Europe is attacking that gap with smaller, more focused EVs. The Canadian answer may come from different badges, but the recipe will probably look familiar: lower weight, lower battery cost, sensible range, home-charging friendliness, and prices that still make sense after incentives change. MotorLinks’ Canadian EV incentive guide is still the practical place to sanity-check that local math.
The MotorLinks Take
Renault’s one-million-EV milestone is not just a victory lap. It is a reminder that affordable EVs are an industrial challenge before they are a showroom slogan.
The Renault 5 gets the attention because it is cute, clever and priced to make people look twice. The deeper story is the network underneath it: French plants, electric powertrain sites, supplier jobs, a growing production curve and enough model variety to support small cars, vans and future software-defined commercial vehicles.
That does not guarantee success. Renault still has to defend its costs against Chinese competition, manage battery pricing, keep quality high and prove that small EV demand stays strong once the early-adopter rush fades.
But the direction is right.
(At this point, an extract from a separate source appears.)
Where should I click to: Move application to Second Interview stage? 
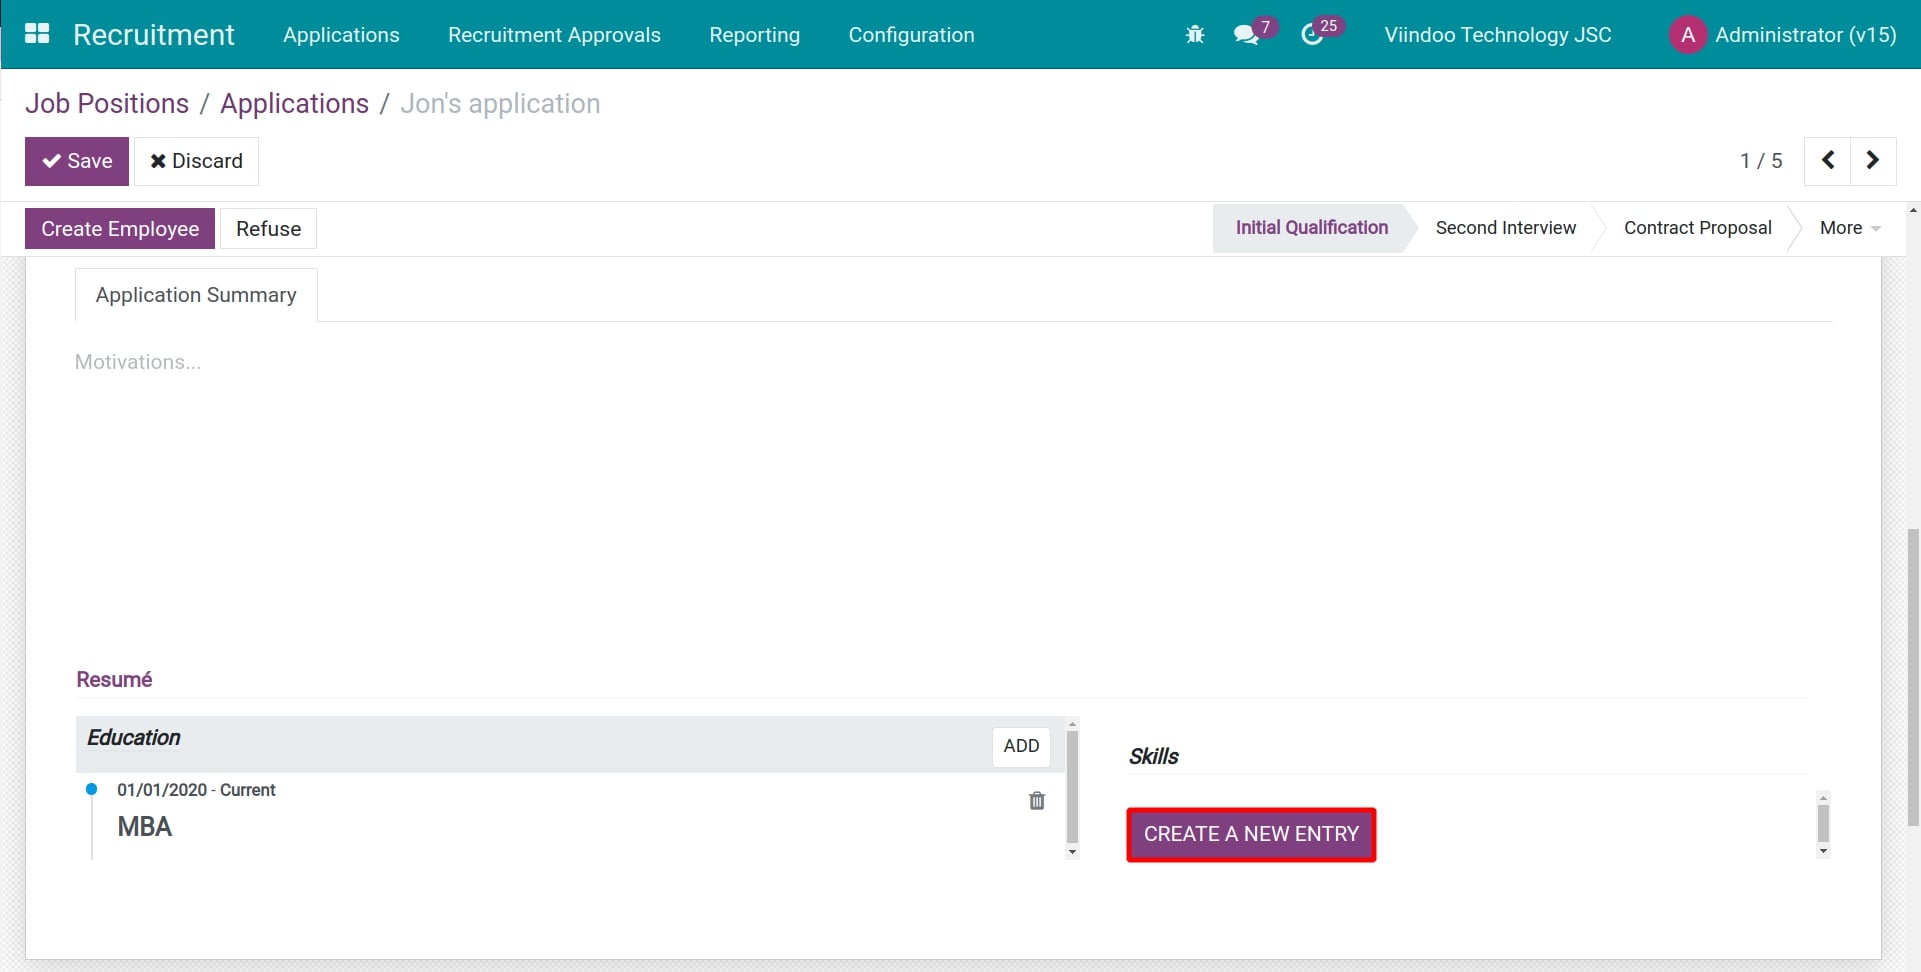(x=1505, y=227)
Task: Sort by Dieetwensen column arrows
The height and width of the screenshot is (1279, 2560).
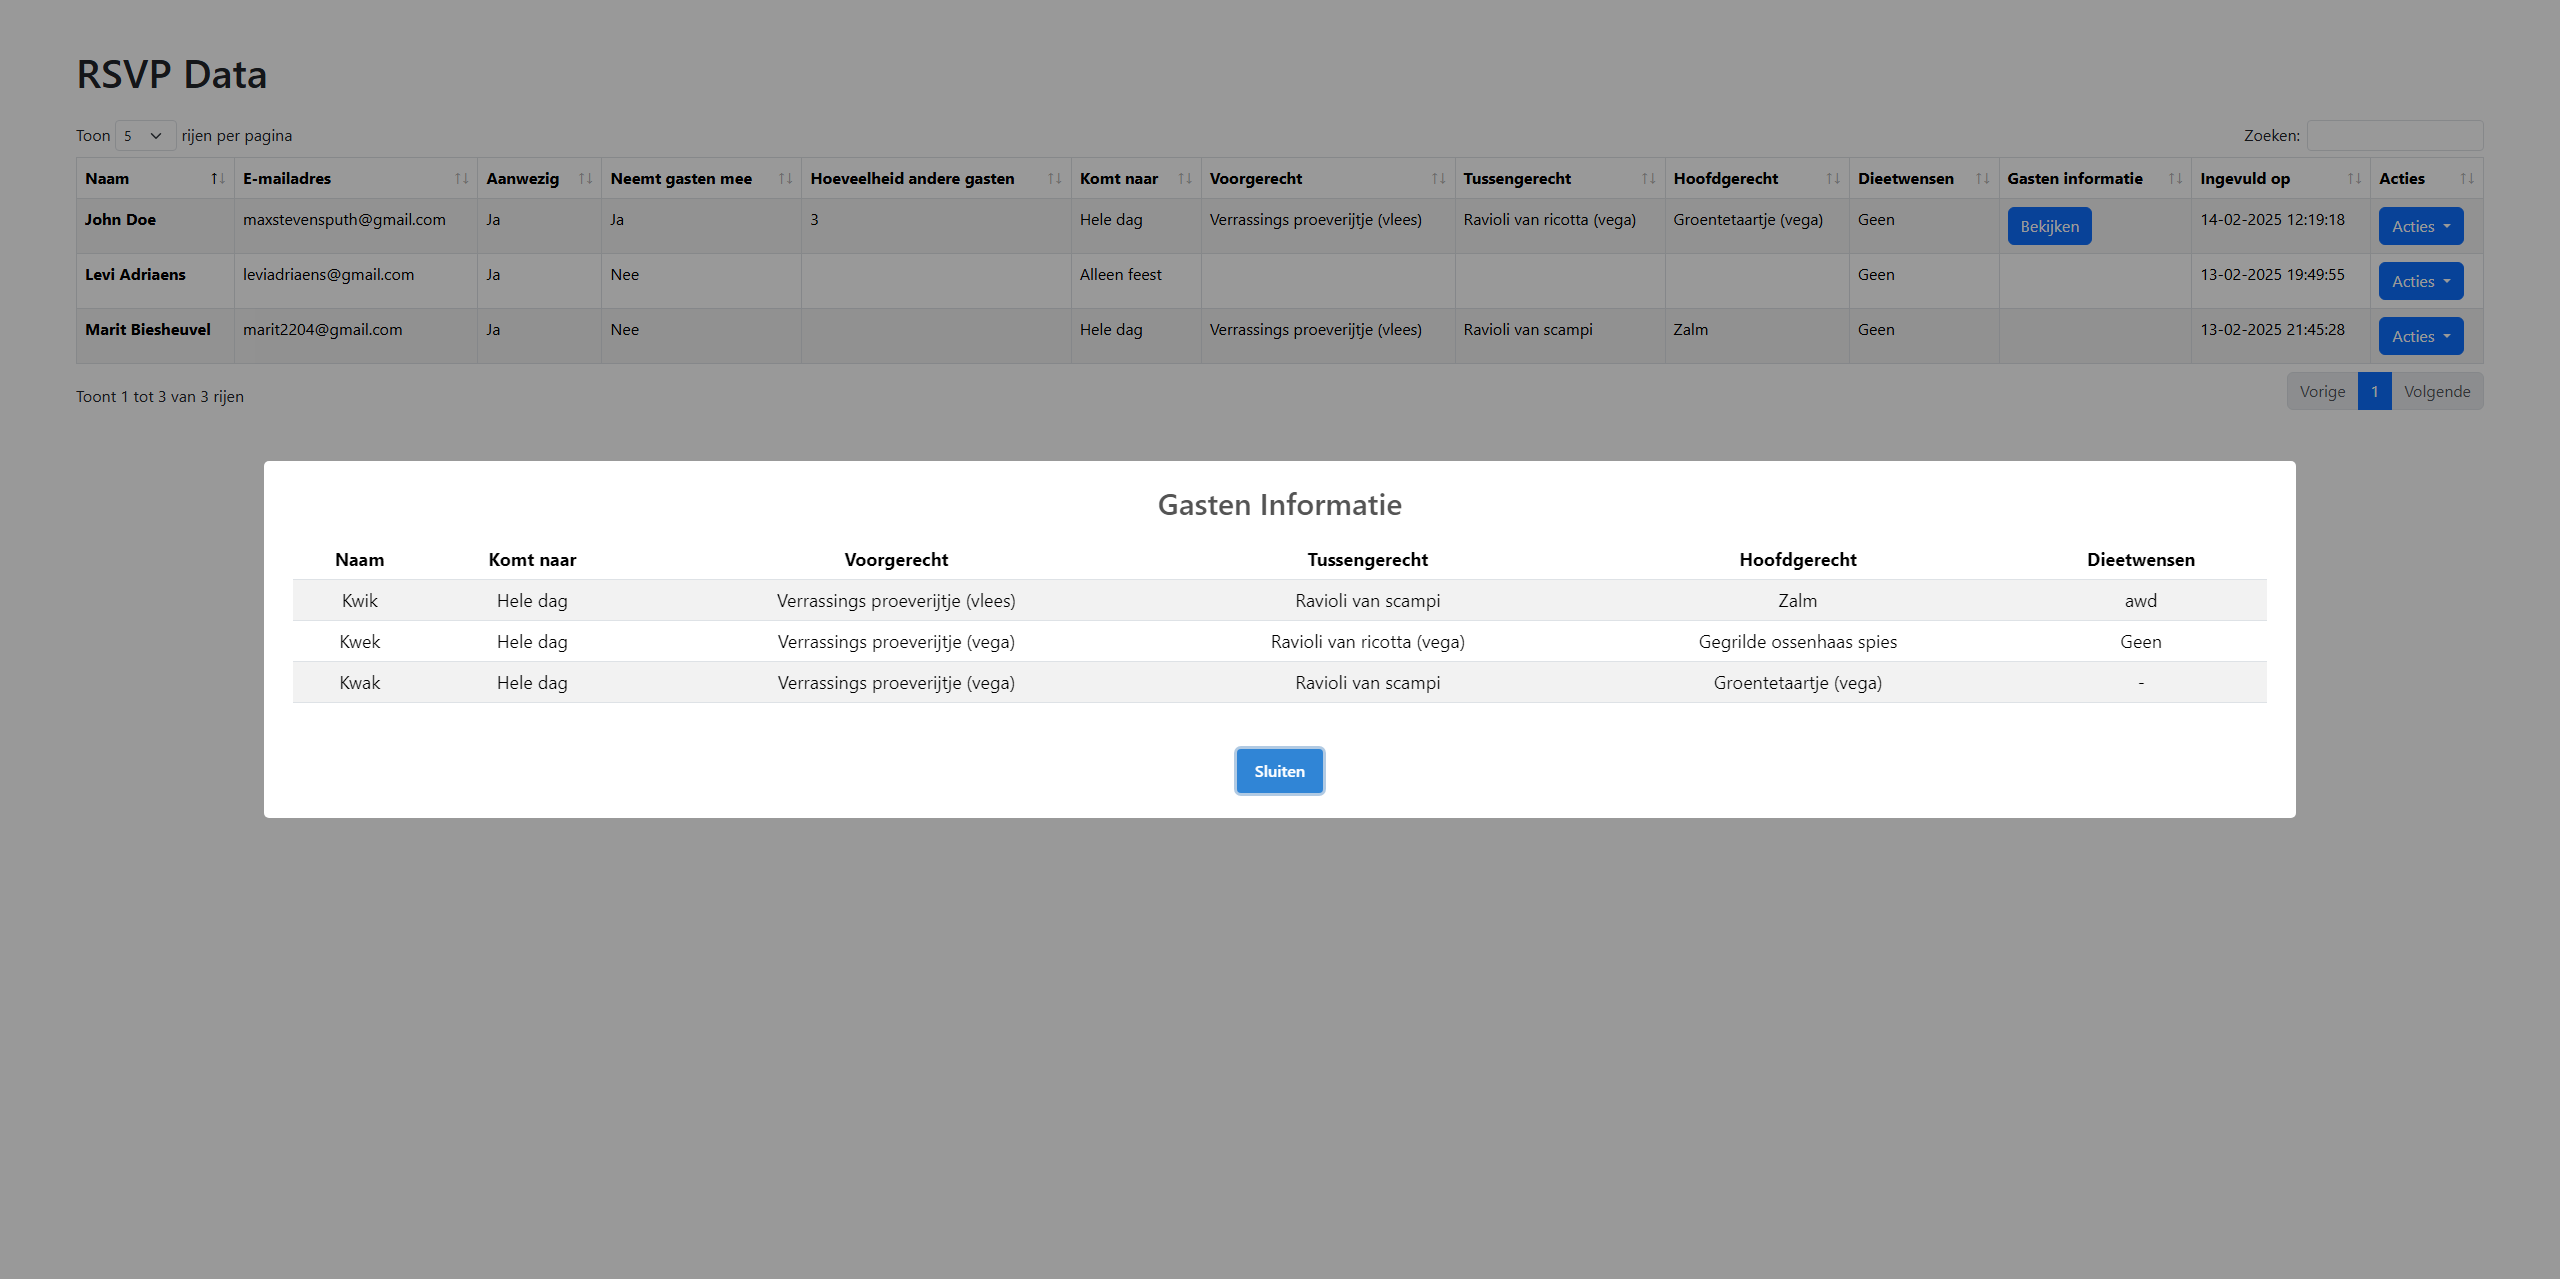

If EVs are going to move beyond expensive crossovers, automakers need more than heroic concept cars. They need factories that can build affordable electric vehicles over and over again.
Renault just showed it has a head start in that particular fight.
FAQ
How many electric vehicles has Renault produced in France?
Renault Group says more than one million electric vehicles have been designed and produced in France since 2010, including 600,000 from its Electricity industrial hub in northern France.
Why does the Renault 5 matter to this milestone?
The Renault 5 E-Tech electric is the clearest current proof point because Renault says production passed 100,000 units by the end of 2025 and is on track to exceed 200,000 since launch this year.
Will Renault’s small EVs come to Canada?
Do not count on it under today’s market setup. The bigger relevance for Canada is the affordability lesson: smaller batteries, efficient packaging, lower running costs and production scale.